Tinashe Mundawarara, senior program manager at Zimbabwe Lawyers for Human Rights (ZLHR), says that if the law is repealed, closed cases and those awaiting sentences will be determined based on the law in effect when the crime was committed.
While the ZLHR intervened in Mlilo’s case in 2012, arguing that section 79 of the criminal law was discriminatory, in 2016 the constitutional court ruled against the motion and allowed her case to move forward. Mlilo is currently awaiting sentencing.
Because her case was filed before the Marriages Bill was introduced, it will be determined under the clauses that were still in place at the time, even if that bill passes – a response Mlilo says is unfair.

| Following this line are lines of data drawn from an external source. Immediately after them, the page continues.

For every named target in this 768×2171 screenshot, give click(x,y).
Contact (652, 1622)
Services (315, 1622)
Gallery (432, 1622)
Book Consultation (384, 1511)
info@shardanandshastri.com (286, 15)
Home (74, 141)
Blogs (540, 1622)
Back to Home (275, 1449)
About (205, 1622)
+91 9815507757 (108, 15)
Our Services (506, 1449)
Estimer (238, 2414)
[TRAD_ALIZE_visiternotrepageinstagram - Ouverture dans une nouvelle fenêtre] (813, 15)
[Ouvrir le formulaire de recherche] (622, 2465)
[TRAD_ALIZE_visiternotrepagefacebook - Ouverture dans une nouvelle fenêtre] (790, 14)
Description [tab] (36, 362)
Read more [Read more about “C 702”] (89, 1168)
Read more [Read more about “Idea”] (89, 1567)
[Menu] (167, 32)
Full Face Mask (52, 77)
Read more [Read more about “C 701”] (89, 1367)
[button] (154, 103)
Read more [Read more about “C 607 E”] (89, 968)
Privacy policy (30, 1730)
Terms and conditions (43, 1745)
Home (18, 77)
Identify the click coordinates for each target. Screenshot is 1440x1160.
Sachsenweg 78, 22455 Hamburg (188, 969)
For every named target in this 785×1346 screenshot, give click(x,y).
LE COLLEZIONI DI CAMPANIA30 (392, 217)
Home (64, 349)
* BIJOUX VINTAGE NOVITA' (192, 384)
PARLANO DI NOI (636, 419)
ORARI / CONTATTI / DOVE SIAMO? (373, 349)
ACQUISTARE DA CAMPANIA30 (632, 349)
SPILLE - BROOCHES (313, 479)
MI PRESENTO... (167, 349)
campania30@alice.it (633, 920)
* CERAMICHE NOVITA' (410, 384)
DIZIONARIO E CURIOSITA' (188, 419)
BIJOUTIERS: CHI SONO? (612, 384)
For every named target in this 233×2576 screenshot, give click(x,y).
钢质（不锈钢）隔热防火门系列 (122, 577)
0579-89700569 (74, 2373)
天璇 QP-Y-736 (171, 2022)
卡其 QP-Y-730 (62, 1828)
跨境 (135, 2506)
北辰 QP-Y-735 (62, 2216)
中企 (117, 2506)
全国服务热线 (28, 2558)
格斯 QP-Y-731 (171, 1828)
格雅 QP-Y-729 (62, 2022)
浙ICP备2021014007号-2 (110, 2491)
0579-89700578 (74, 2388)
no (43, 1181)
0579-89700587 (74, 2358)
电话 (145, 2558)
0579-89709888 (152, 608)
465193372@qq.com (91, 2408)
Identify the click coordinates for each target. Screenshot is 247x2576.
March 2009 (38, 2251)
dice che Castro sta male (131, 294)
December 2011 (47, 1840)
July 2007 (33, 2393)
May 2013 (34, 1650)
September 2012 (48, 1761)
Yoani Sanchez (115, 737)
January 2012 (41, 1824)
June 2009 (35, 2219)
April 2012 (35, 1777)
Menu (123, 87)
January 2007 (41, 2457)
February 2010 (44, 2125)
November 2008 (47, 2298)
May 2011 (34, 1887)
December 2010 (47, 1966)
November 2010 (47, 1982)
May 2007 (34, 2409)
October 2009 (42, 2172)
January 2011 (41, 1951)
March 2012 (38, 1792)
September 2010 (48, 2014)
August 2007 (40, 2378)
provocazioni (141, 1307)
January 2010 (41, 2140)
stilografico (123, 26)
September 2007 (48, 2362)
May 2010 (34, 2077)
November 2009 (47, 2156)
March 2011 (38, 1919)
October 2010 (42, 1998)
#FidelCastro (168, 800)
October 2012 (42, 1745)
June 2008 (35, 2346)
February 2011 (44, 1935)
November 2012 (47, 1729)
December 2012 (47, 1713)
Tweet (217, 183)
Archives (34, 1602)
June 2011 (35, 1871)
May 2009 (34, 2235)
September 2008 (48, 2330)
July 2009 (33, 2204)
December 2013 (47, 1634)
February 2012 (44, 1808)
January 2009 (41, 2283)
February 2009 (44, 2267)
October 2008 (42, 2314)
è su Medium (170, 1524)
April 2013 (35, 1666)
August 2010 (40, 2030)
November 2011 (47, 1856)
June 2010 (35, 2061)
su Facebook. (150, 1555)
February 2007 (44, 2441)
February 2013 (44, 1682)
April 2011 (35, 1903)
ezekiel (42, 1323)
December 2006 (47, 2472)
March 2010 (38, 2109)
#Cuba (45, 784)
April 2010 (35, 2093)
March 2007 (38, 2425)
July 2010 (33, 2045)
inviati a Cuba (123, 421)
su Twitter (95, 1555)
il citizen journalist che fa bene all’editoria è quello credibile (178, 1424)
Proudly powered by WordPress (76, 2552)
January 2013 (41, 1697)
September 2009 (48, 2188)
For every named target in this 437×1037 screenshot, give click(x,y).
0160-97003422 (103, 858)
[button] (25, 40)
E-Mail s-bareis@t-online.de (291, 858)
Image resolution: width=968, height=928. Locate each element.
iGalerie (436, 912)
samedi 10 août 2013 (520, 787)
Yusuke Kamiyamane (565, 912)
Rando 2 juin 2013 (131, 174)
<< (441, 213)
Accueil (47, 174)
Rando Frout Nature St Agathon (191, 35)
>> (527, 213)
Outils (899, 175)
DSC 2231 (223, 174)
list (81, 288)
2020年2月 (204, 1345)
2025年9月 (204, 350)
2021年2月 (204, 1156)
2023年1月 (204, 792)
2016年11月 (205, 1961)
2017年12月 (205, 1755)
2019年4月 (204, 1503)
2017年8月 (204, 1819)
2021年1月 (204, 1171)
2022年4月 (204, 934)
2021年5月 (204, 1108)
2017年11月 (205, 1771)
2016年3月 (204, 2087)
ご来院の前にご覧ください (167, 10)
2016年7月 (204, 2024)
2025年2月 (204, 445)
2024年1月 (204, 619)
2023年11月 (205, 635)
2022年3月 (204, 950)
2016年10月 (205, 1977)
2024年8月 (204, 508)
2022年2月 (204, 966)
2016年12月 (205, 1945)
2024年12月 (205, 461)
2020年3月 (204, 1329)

“I am totally devasted about that,” she says.
Perseverance Zhou remembers the day her brother, Kaiboni Mlambo, was convicted of deliberately transmitting HIV and engaging in sexual intercourse with a minor. She says Mlambo did not know he was HIV-positive until the family doctor was summoned to the court to testify.
Mlambo was sentenced to nine years in prison. But in May 2005, eight months into his sentence, Mlambo died.
“We were called in the morning and we were told he had an epileptic fit and died,” Zhou says through tears. “As a family, we were devastated.”
She hopes that what happened to her brother does not happen to anyone else. She believes that the court should have issued Mlambo a warning since the girl’s father said there was no proof of infection.
“Willful transmission is indeed bad, but I think if people in a relationship are in agreement to use protection then that will be OK,” says Zhou. “Criminalizing HIV is like being given a jail sentence of why you are sick.”
Gamuchirai Masiyiwa, GPJ, translated some interviews from Shona to English.